*DATA TO PROCESS*
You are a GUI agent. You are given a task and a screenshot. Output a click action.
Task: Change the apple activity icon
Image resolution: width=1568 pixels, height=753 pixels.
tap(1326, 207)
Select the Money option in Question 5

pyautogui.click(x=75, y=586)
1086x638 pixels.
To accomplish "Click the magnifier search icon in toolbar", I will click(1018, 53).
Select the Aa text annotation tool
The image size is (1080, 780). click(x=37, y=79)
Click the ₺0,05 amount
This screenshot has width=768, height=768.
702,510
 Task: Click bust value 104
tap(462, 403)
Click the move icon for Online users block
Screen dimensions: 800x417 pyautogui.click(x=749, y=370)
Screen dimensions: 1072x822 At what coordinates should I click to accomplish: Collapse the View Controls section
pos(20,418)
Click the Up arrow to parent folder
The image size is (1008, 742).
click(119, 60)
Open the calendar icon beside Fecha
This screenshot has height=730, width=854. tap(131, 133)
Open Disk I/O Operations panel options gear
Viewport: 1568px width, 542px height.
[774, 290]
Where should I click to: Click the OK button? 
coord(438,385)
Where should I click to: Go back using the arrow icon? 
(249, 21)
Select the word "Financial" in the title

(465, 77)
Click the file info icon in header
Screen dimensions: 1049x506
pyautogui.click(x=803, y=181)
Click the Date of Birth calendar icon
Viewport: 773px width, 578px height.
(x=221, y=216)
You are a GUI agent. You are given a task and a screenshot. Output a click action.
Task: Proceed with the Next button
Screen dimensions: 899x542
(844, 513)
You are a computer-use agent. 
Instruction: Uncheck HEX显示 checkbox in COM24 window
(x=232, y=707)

*WHAT IS EXPECTED*
Would you set down exactly the lines from the line with "Where should I click to: Click" through the last one in the material?

*PROBLEM SOLUTION*
Where should I click to: Click the OK button? 
coord(438,385)
Where should I click to: Go back using the arrow icon? 
(249, 21)
Select the word "Financial" in the title

(465, 77)
Click the file info icon in header
Screen dimensions: 1049x506
pyautogui.click(x=803, y=181)
Click the Date of Birth calendar icon
Viewport: 773px width, 578px height.
(x=221, y=216)
You are a GUI agent. You are given a task and a screenshot. Output a click action.
Task: Proceed with the Next button
Screen dimensions: 899x542
(844, 513)
You are a computer-use agent. 
Instruction: Uncheck HEX显示 checkbox in COM24 window
(x=232, y=707)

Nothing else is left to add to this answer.